An influential framework of dopamine function in the basal ganglia proposes that the dynamic range of phasic dopamine modulation in the striatum, in combination with tonic baseline dopamine levels, gives rise to the medication differences observed in Parkinson’s disease (Frank, 2005). This theory suggests that lower baseline dopamine levels in unmedicated Parkinson’s disease are favourable for the upregulation of the NoGo pathway, leading to an emphasis on learning from negative outcomes. In contrast, higher tonic dopamine levels in medicated Parkinson’s disease lead to continued suppression of the NoGo pathway, resulting in (erroneous) response perseveration even after negative feedback. Extremes in these medication-induced changes in brain signalling are thought to manifest behaviourally in dopamine dysregulation syndrome, in which patients exhibit compulsive tendencies, such as pathological gambling or shopping (Voon et al., 2010). In support of the theory on Go/NoGo signalling, impairments in learning performance associated with higher dopamine levels have been found mainly in negative-outcome contexts; during probabilistic selection (Frank et al., 2004), reversal learning (Cools et al., 2006), and probabilistic classification (Bódi et al., 2009).

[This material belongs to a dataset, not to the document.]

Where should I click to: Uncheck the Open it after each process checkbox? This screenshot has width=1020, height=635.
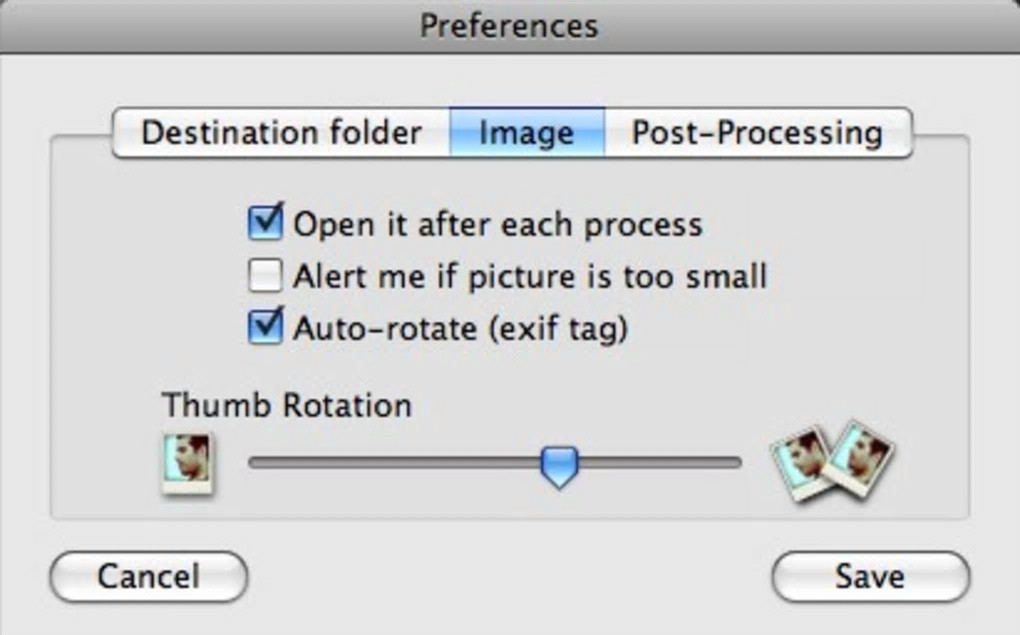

In addition to these behavioural adaptations, increased striatal activations have been reported in medicated Parkinson’s disease patients during the processing of negative RPEs (Voon et al., 2010). Similarly, a recent study on rats performing a reversal learning task revealed a distinct impairment in the processing of negative RPE with increased dopamine level (Verharen et al., 2018). However, little is known about how these medication-related changes in striatal responsivity to RPE relate to (i) later behavioural choice patterns; and (ii) changes in brain activity during subsequent value-based choices.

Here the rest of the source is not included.